* [Excerpted text]:
Allosteric interactions between central benzodiazepine receptors and gamma-aminobutyric acid (GABA) receptors potentiate the effects of GABA. As GABA is an inhibitory neurotransmitter, this results in increased inhibition of the ascending reticular activating system. Benzodiazepines, in this way, block the cortical and limbic arousal that occurs following stimulation of the reticular pathways.
Clonazepam, as with other benzodiazepines, is rarely associated with serum ALT elevations, and clinically apparent liver injury from clonazepam is extremely rare. However, at least one convincing case report of acute liver injury from clonazepam with recurrence on reexposure has been reported. Rare instances of drug induced liver injury has been reported with other benzodiazepines, such as chlordiazepoxide, diazepam, flurazepam, triazolam, clorazepate and alprazolam. In benzodiazepine related cases of acute liver injury, the latency has ranged from a few weeks to 6 months; the typical pattern of liver enzyme elevations has been cholestatic or mixed, but hepatocellular patterns have also been reported. The injury is usually mild to moderate in severity and self-limited. Fever and rash have not been described nor has autoantibody formation.

* [Data section]:
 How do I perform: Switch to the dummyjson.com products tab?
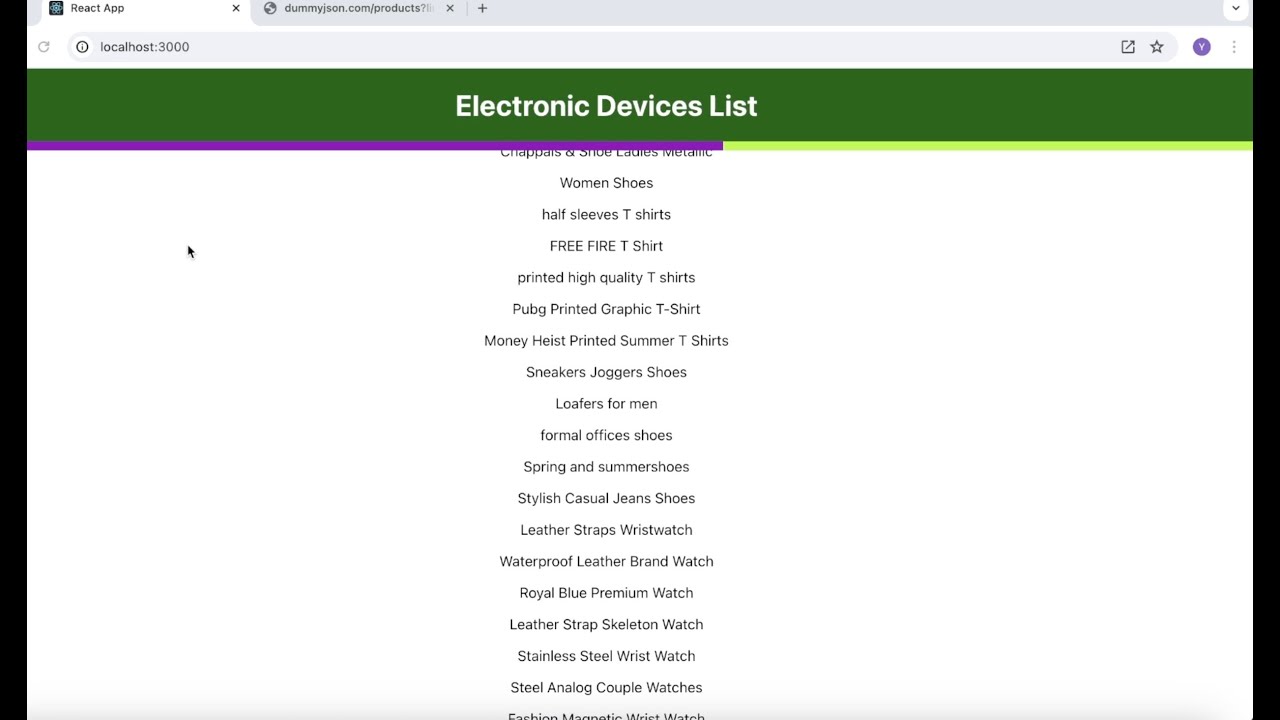(x=358, y=8)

* [Instructions]:
a: Print the part of the clonazepam text between "Allosteric interactions between" and "the reticular pathways.", inclusive.
b: Continue the clonazepam text from where it stops.

* [Answers for the exercise]:
a:
Allosteric interactions between central benzodiazepine receptors and gamma-aminobutyric acid (GABA) receptors potentiate the effects of GABA. As GABA is an inhibitory neurotransmitter, this results in increased inhibition of the ascending reticular activating system. Benzodiazepines, in this way, block the cortical and limbic arousal that occurs following stimulation of the reticular pathways.

b:
Clonazepam is rapidly and almost entirely absorbed after oral administration as tablets. Peak plasma concentrations of clonazepam administered by the oral route are reached within 1-4 hours and the associated absorption half-life is about 25 minutes. The absolute bioavailability is approximately 90% - but with substantially large differences between individuals.
Approximately 50-70% of a clonazepam dose is excreted in the urine and 10-30% is excreted in the feces as metabolites. The excretion of unchanged clonazepam in the urine is typically less than 2% of the administered dose. Metabolites of clonazepam are present in urine as both free and conjugated (glucuronide and sulfate) compounds.
Clonazepam distributes very rapidly to various organs and body tissues with preferential uptake by brain structures. The apparent volume of distribution has been documented as approximately 3 L/kg.
The documented clearance for clonazepam is approximately 55 ml/min regardless of gender. Nevertheless, clearance values normalized by weight decline with increasing body weight.
/MILK/ A 2750-g female infant was born at 36 weeks' gestation to a 40-year-old woman treated with clonazepam throughout her pregnancy. The infant developed apnea, cyanosis, and hypotonia within a few hours of birth. The mother's serum clonazepam level at delivery was 32 ng/mL; the cord blood level was 19 ng/mL. The infant had no congenital malformations, evidence of infection, or seizures. Clinical episodes ceased by ten days of age. The woman elected to breastfeed; breast milk clonazepam levels were between 11 and 13 ng/mL. She was discharged with a cardiorespiratory monitor. The authors suggest that infants of mothers receiving this agent during pregnancy or while nursing have serum levels measured. Additionally, these infants should be monitored for central nervous system depression or apnea.